The mechanism of all phosphate coatings takes place in an acid bath that contains the coating chemicals. The chemicals react with the metal to be coated, and at the interface, a thin film of the solution is neutralized by reaction with the metal. When this solution becomes neutralized at the interface, the solubility of the metal phosphate is reduced and a precipitate is formed as a crystal. These crystals are attracted to the surface of the metal by the normal electrostatic potential within the metal. 
Even though all phosphate baths are acidic in nature and attack the metal being coated, hydrogen embrittlement seldom occurs as a result of the phosphating process. This is primarily because all phosphate baths contain depolarizers or oxidizers that react with the hydrogen as it is formed and render it harmless to the metal. Typically, zinc and manganese phosphate baths use these depolarizers as accelerators. This can be a mild oxidant, such as a nitrate, or a more vigorous nitrite like chlorate or peroxide. The purpose of these accelerators is to speed up the rate of the coating and to reduce the crystal size. This is accomplished by the ability of the accelerators to oxidize the hydrogen from the surface of the metal being coated. The phosphate solution can then contact the metal continuously, permitting completeness of reaction and uniformity of the coverage. Accelerators also have an oxidizing effect on the dissolved iron in the bath, thus extending the useful life of the solution. Although some iron phosphate baths do not require accelerators, many still incorporate oxidizing agents to accelerate the phosphating process.

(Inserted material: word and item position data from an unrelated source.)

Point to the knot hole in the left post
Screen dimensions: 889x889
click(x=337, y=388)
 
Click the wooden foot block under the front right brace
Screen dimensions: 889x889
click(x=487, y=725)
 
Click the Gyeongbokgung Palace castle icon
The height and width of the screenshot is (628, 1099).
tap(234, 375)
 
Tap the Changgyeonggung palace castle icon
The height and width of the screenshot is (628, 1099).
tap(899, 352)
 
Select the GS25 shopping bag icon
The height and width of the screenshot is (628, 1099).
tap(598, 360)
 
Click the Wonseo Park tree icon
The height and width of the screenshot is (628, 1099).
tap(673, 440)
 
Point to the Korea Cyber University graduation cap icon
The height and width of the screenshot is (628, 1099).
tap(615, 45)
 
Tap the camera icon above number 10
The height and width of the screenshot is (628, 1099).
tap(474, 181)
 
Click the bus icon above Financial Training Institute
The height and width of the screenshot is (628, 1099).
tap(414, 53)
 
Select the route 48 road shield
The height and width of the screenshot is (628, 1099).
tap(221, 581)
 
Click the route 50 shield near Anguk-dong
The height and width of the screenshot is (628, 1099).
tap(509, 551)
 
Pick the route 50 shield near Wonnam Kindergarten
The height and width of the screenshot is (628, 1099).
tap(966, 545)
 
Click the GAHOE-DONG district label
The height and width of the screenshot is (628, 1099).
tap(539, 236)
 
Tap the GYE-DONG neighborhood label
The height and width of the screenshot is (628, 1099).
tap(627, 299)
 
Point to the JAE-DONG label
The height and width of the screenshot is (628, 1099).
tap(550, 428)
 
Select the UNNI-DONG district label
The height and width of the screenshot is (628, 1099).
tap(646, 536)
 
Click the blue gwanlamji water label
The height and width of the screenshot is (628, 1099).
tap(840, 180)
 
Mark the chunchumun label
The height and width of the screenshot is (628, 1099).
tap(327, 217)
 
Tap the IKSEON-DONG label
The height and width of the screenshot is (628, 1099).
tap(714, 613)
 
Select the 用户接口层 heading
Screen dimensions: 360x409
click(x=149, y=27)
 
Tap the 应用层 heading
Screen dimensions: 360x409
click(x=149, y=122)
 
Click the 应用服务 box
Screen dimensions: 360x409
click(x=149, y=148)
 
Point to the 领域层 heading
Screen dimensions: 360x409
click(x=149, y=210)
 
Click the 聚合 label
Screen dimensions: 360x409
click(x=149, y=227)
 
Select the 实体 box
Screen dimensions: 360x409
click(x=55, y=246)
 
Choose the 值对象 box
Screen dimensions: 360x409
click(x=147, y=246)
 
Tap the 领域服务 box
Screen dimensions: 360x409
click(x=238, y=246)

The pH of the phosphate bath depends on the type of phosphate compound and its method of application. Manganese and immersion zinc phosphate baths operate in the pH range of 1.8 to 2.4, whereas spray zinc phosphate solutions can operate at a pH as high a 3.0. Iron phosphate baths can operate at a pH of 3.0 to 6.0. 

Since 1864, phosphates have proven to be an inexpensive and widespread method of conversion coating metal surfaces. Phosphates have shown value in their ability to be used to improve corrosion resistance, prepare surfaces for metal finishing, and, most importantly, condition surfaces for painting. With this versatility, the future of phosphates looks very healthy.